A prefeita da cidade de Nepomuceno (MG), Luiza Maria Menezes, conta que não tem capacidade orçamentária para prover o novo piso aos agentes comunitários no município. “Nós, enquanto prefeitos, não somos contra de maneira nenhuma em alguém ganhar bem, mas a gente tem que saber a fonte. O município de Nepomuceno não tem a mínima condição de dar qualquer tipo de aumento”, afirma.

O especialista em orçamento público César Lima, porém, afirma que, como o Governo Federal definiu que os recursos devem partir da União, ficará a critério do próprio governo a captação dos recursos para cobrir a proposta. “O dinheiro vai ter que ser colocado para isso, pois está previsto que União que vai arcar com o custo desses agentes. O governo terá que encaminhar um projeto de lei ao congresso de crédito adicional, se pretender, ainda este ano, conceder esse reajuste e já pagá-lo, ou no orçamento do próximo ano colocar dentro do projeto de lei, os recursos necessários para pagamento no ano de 2023,” explica.

Piso nacional da enfermagem 

Outra categoria que teve a aprovação de um novo piso salarial foi a enfermagem. A Câmara dos Deputados aprovou o projeto de lei que institui piso salarial para enfermeiros, técnicos e auxiliares de enfermagem e parteiras. De acordo com o texto, o valor mínimo inicial para enfermeiros será de R$ 4.750, que deverá ser pago nacionalmente tanto em hospitais públicos quanto privados. Para os técnicos de enfermagem, o valor será de 70% do piso dos enfermeiros; e 50% para os auxiliares de enfermagem e as parteiras.

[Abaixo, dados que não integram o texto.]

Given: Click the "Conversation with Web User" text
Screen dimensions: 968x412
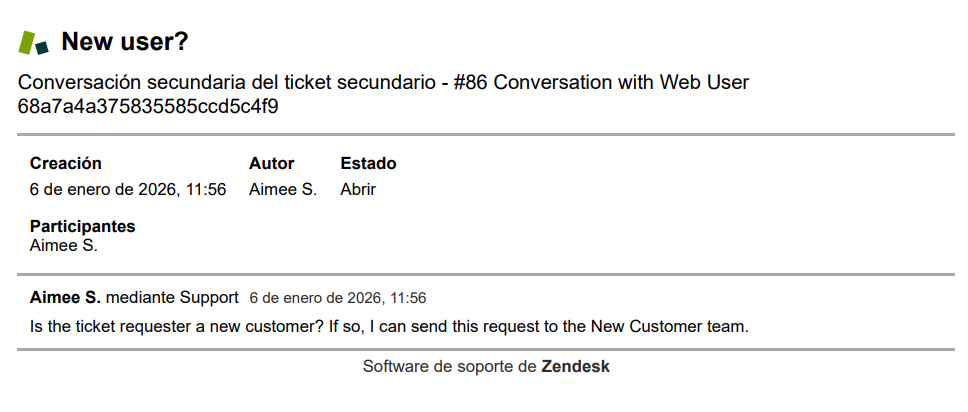Looking at the screenshot, I should (621, 83).
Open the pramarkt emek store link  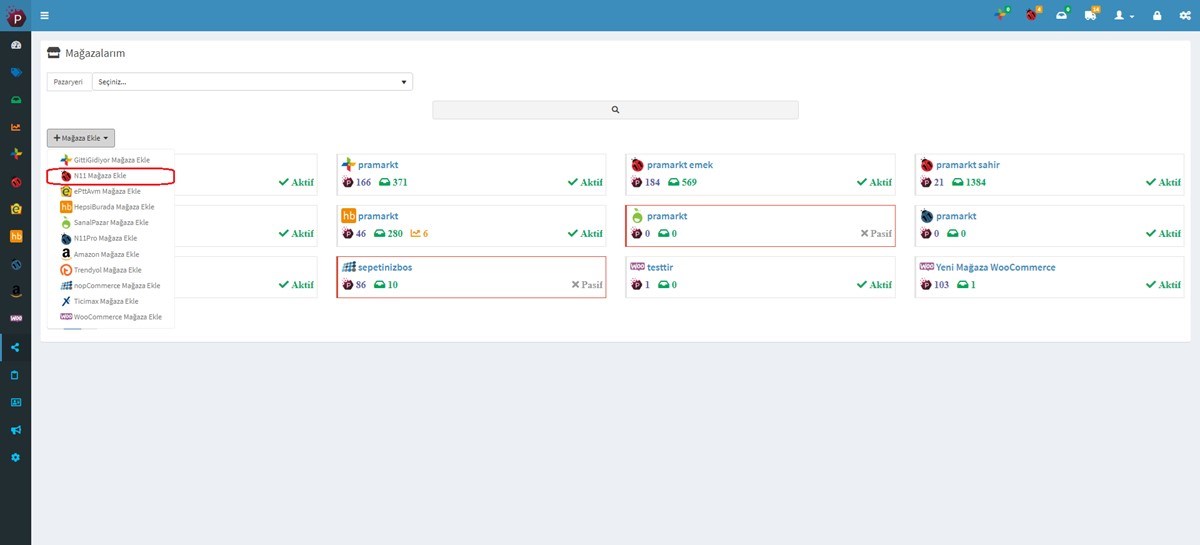(680, 164)
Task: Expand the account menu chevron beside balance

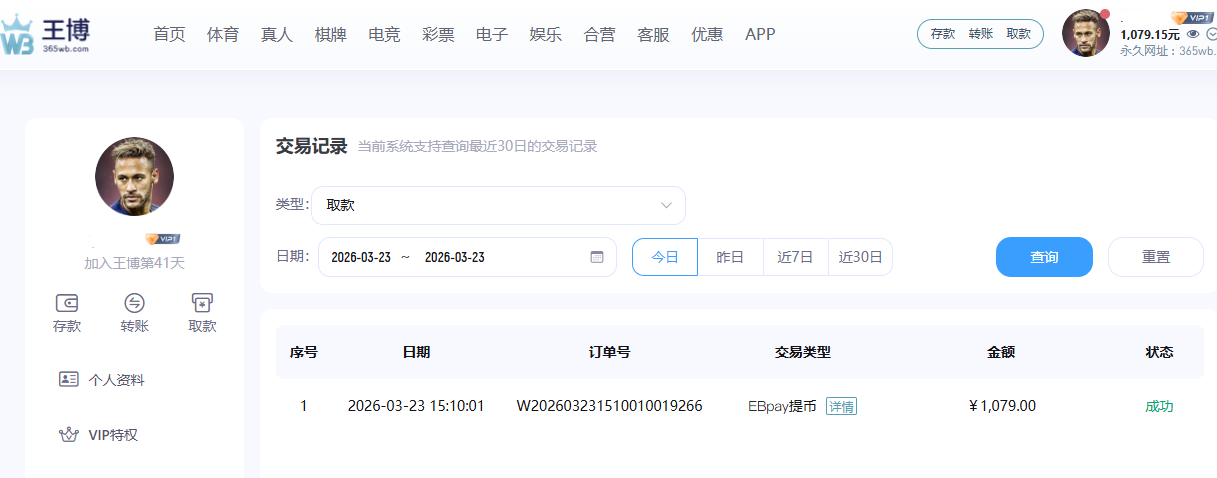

Na esteira da discussão do orçamento, César Lima, explica como serão disponibilizados os fundos para o pagamento do piso que deve ter impacto total de R$ 5,68 bilhões aos cofres públicos, segundo a Câmara dos Deputados. “Nós temos algumas possíveis fontes de financiamentos que estão sendo estudadas. Uma seria a legalização dos jogos de azar e uma parte dos fundos desse segmento ser destinada para custear o piso nacional da enfermagem e outra seria a destinação de 3,5% do arrecadado com extração mineral para essa demanda”, comenta.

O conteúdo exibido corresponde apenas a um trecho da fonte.